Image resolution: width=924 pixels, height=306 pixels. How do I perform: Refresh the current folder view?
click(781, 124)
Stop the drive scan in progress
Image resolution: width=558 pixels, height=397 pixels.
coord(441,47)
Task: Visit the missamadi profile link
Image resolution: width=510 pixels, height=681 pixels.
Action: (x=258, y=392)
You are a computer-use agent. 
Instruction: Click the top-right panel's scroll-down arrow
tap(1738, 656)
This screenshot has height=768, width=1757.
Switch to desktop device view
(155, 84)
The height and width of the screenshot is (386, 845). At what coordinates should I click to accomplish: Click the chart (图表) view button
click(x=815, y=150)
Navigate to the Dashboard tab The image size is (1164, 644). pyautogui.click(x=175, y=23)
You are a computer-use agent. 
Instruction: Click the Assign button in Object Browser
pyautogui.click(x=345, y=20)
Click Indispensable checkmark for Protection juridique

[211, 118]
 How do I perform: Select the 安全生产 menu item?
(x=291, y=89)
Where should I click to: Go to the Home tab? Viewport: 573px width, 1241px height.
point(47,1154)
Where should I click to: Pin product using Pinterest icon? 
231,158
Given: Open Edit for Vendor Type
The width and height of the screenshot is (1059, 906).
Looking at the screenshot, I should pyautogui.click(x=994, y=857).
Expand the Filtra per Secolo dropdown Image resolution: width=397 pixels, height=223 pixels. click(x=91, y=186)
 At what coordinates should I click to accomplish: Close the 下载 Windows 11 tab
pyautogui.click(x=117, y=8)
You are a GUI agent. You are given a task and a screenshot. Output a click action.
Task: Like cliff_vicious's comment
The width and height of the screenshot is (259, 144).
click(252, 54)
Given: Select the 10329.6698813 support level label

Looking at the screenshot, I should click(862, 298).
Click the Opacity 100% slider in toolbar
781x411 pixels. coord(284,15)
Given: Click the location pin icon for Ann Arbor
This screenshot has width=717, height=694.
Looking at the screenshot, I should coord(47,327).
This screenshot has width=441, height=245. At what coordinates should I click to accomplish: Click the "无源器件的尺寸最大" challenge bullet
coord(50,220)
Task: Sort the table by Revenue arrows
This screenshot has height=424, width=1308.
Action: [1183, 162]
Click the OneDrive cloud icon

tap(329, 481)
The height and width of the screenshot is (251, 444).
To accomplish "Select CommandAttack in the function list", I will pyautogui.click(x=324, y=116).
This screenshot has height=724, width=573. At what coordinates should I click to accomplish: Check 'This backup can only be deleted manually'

**WORK INSTRUCTION**
Repeat the records above in full, character for character.

**YOUR RESPONSE**
Image resolution: width=924 pixels, height=306 pixels. How do I perform: Refresh the current folder view?
click(781, 124)
Stop the drive scan in progress
Image resolution: width=558 pixels, height=397 pixels.
coord(441,47)
Task: Visit the missamadi profile link
Image resolution: width=510 pixels, height=681 pixels.
Action: (x=258, y=392)
You are a computer-use agent. 
Instruction: Click the top-right panel's scroll-down arrow
tap(1738, 656)
This screenshot has height=768, width=1757.
Switch to desktop device view
(155, 84)
The height and width of the screenshot is (386, 845). At what coordinates should I click to accomplish: Click the chart (图表) view button
click(x=815, y=150)
Navigate to the Dashboard tab The image size is (1164, 644). pyautogui.click(x=175, y=23)
You are a computer-use agent. 
Instruction: Click the Assign button in Object Browser
pyautogui.click(x=345, y=20)
Click Indispensable checkmark for Protection juridique

[211, 118]
 How do I perform: Select the 安全生产 menu item?
(x=291, y=89)
Where should I click to: Go to the Home tab? Viewport: 573px width, 1241px height.
point(47,1154)
Where should I click to: Pin product using Pinterest icon? 
231,158
Given: Open Edit for Vendor Type
The width and height of the screenshot is (1059, 906).
Looking at the screenshot, I should pyautogui.click(x=994, y=857).
Expand the Filtra per Secolo dropdown Image resolution: width=397 pixels, height=223 pixels. click(x=91, y=186)
 At what coordinates should I click to accomplish: Close the 下载 Windows 11 tab
pyautogui.click(x=117, y=8)
You are a GUI agent. You are given a task and a screenshot. Output a click action.
Task: Like cliff_vicious's comment
The width and height of the screenshot is (259, 144).
click(252, 54)
Given: Select the 10329.6698813 support level label

Looking at the screenshot, I should click(862, 298).
Click the Opacity 100% slider in toolbar
781x411 pixels. coord(284,15)
Given: Click the location pin icon for Ann Arbor
This screenshot has width=717, height=694.
Looking at the screenshot, I should coord(47,327).
This screenshot has width=441, height=245. At what coordinates should I click to accomplish: Click the "无源器件的尺寸最大" challenge bullet
coord(50,220)
Task: Sort the table by Revenue arrows
This screenshot has height=424, width=1308.
Action: [1183, 162]
Click the OneDrive cloud icon

tap(329, 481)
The height and width of the screenshot is (251, 444).
To accomplish "Select CommandAttack in the function list", I will pyautogui.click(x=324, y=116).
This screenshot has height=724, width=573. At what coordinates should I click to accomplish: Check 'This backup can only be deleted manually'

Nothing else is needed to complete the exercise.